--- START ---

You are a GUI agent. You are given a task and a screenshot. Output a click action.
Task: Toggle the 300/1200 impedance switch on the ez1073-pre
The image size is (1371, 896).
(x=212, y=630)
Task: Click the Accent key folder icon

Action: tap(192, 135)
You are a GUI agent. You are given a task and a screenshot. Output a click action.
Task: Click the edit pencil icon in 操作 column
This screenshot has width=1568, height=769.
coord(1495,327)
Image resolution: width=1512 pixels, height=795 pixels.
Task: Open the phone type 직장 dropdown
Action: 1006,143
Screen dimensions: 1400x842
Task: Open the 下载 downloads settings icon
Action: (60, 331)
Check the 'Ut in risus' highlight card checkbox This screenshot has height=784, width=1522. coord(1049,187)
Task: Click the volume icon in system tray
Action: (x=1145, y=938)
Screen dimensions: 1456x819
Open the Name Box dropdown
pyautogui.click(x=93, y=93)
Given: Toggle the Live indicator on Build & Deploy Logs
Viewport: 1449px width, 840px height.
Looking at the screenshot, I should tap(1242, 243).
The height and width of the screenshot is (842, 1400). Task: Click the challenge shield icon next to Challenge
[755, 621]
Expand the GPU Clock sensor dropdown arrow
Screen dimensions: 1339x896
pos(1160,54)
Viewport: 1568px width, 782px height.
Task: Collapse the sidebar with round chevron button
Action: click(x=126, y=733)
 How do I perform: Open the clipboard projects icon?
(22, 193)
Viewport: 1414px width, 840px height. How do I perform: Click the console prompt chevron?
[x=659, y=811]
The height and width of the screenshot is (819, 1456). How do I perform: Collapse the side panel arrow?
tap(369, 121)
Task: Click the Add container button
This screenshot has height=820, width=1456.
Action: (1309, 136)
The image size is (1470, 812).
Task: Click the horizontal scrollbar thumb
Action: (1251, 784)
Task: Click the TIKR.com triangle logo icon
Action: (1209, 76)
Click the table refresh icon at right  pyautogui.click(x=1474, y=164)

--- END ---

Having read the entries, repeat them all exactly.

• **Your solution**
You are a GUI agent. You are given a task and a screenshot. Output a click action.
Task: Toggle the 300/1200 impedance switch on the ez1073-pre
The image size is (1371, 896).
(x=212, y=630)
Task: Click the Accent key folder icon

Action: tap(192, 135)
You are a GUI agent. You are given a task and a screenshot. Output a click action.
Task: Click the edit pencil icon in 操作 column
This screenshot has width=1568, height=769.
coord(1495,327)
Image resolution: width=1512 pixels, height=795 pixels.
Task: Open the phone type 직장 dropdown
Action: 1006,143
Screen dimensions: 1400x842
Task: Open the 下载 downloads settings icon
Action: (60, 331)
Check the 'Ut in risus' highlight card checkbox This screenshot has height=784, width=1522. coord(1049,187)
Task: Click the volume icon in system tray
Action: (x=1145, y=938)
Screen dimensions: 1456x819
Open the Name Box dropdown
pyautogui.click(x=93, y=93)
Given: Toggle the Live indicator on Build & Deploy Logs
Viewport: 1449px width, 840px height.
Looking at the screenshot, I should tap(1242, 243).
The height and width of the screenshot is (842, 1400). Task: Click the challenge shield icon next to Challenge
[755, 621]
Expand the GPU Clock sensor dropdown arrow
Screen dimensions: 1339x896
pos(1160,54)
Viewport: 1568px width, 782px height.
Task: Collapse the sidebar with round chevron button
Action: click(x=126, y=733)
 How do I perform: Open the clipboard projects icon?
(22, 193)
Viewport: 1414px width, 840px height. How do I perform: Click the console prompt chevron?
[x=659, y=811]
The height and width of the screenshot is (819, 1456). How do I perform: Collapse the side panel arrow?
tap(369, 121)
Task: Click the Add container button
This screenshot has height=820, width=1456.
Action: (1309, 136)
The image size is (1470, 812).
Task: Click the horizontal scrollbar thumb
Action: (1251, 784)
Task: Click the TIKR.com triangle logo icon
Action: (1209, 76)
Click the table refresh icon at right  pyautogui.click(x=1474, y=164)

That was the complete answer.